Boschi della droga, gerarchie militari e punizioni mortali: come funziona lo spaccio

La mappatura delle aree fra Varesotto e Comasco diventate quasi inaccessibili: un mercato inesauribile di hascisc e cocaina

Uno dei blitz nei boschi della droga

Uno dei blitz nei boschi della droga

Castelveccana (Varese) - Sono oltre una cinquantina i boschi tra Como e Varese ormai in mano agli spacciatori, la metà dei quali a ridosso del confine non per caso visto che la metà dei clienti dei pusher arriva dalla vicina Svizzera. Le forze dell’ordine sono perfettamente al corrente del problema, tanto che l’estate scorsa se ne parlò nel corso di un vertice a Milano tra il prefetto del capoluogo, Renato Saccone, i colleghi delle province di Varese e Como e i vertici di polizia, carabinieri e Guardia di Finanza. Proprio come a Rogoredo a dettare legge qui sono le bande di marocchini armati fino ai denti anche con revolver, fucili e kalashnikov che non esitano a utilizzare per difendere le loro zone di spaccio, spesso anche nelle liti tra di loro.

Negli ultimi anni le forze dell’ordine hanno sequestrato oltre 330 chili di hascisc, 170 di cocaina e una cinquantina di armi comprese quelle quelle da fuoco, effettuato un centinaio di arresti ma nonostante l’impegno i boschi bonificati dopo poco tornano in mano ai delinquenti.

Organizzati come dei militari in base a una precisa scala gerarchica al cui vertice ci sono i capoarea, membri di una sorta di cupola che si occupa dell’acquisto della droga all’ingresso e della spartizione delle diverse zone di spaccio.

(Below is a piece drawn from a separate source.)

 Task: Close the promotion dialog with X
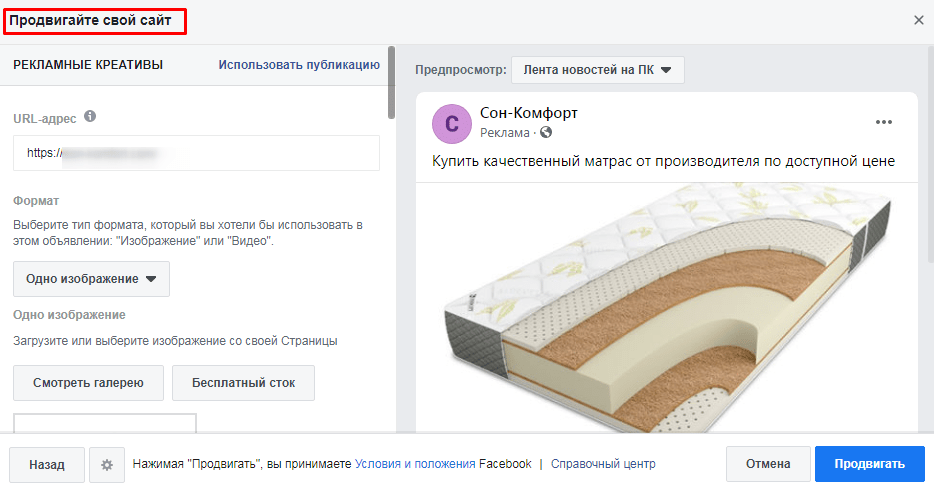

A esercitare il ferreo controllo sui singoli boschi ci pensano i luogotenenti che vivono sul posto, nascosti anche per settimane in tende e grotte, aiutati dalle sentinelle e dai "sottomessi" che sono tossicodipendenti, spesso italiani, divenuti loro malgrado schiavi dei marocchini. In cambio di una dose gratis o di denaro i "sottomessi" aiutano gli spacciatori procurando loro il cibo, ospitandoli e spesso facendo da tramite nella consegna della droga con i clienti che magari si fermano ai margini del bosco.

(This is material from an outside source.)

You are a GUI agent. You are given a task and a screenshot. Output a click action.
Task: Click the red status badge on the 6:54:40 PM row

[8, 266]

Una vera e propria organizzazione criminale talmente potente da far arrivare i pusher direttamente dal Marocco e rimandarli indietro quando non lavorano bene o sono compromessi. A qualcuno è finita anche peggio come il marocchino di 35 anni che la mattina del 6 giugno scorso è stato soccorso da alcuni automobilisti che stavano percorrendo la strada che costeggia il bosco in via San Clemente a Cerro Maggiore. Un connazionale gli aveva appena esploso una decina di colpi di arma da fuoco alle gambe e non l’aveva finito solo perché era riuscito a scappare in strada.

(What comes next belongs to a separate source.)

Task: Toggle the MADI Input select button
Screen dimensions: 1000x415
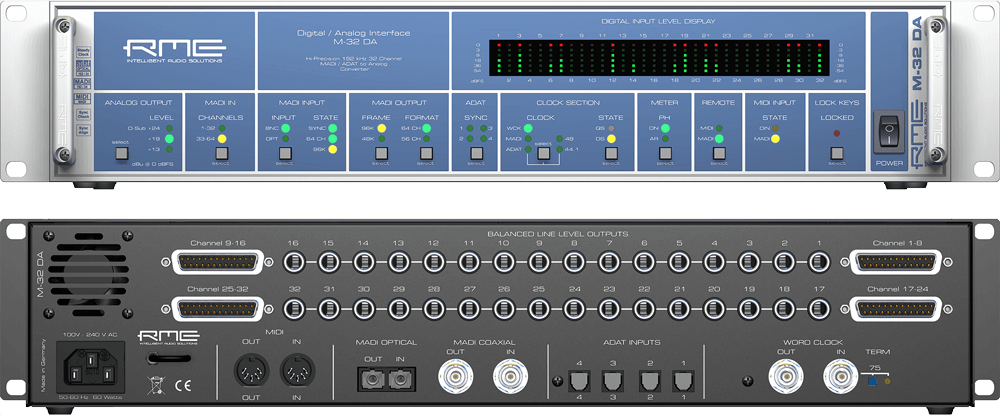Action: click(x=286, y=153)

Un mese prima, a maggio a Lonate Pozzolo sulla superstrada per Malpensa fu trovato il cadavere di 22enne marocchino torturato a morte. E un mese prima nel Bosco del Rugareto a Rescaldina un altro marocchino era stato freddato con un colpo d’arma da fuoco. Pochi giorni dopo tra Rescaldina e Castellanza un pakistano era stato invece ferito con un coltello. Il 27 gennaio a Biandronno un altro giovane marocchino è stato colpito al petto in via Cairoli, sulla strada che dal paese arriva a Travedona.

"Abbiamo segnalato più volte lo spaccio di droga in questa zona e la nostra Polizia locale ci sta lavorando da mesi, ma non se ne viene a capo e il problema persiste, qui come in altre località del territorio" aveva spiegato il sindaco Massimo Prorotti.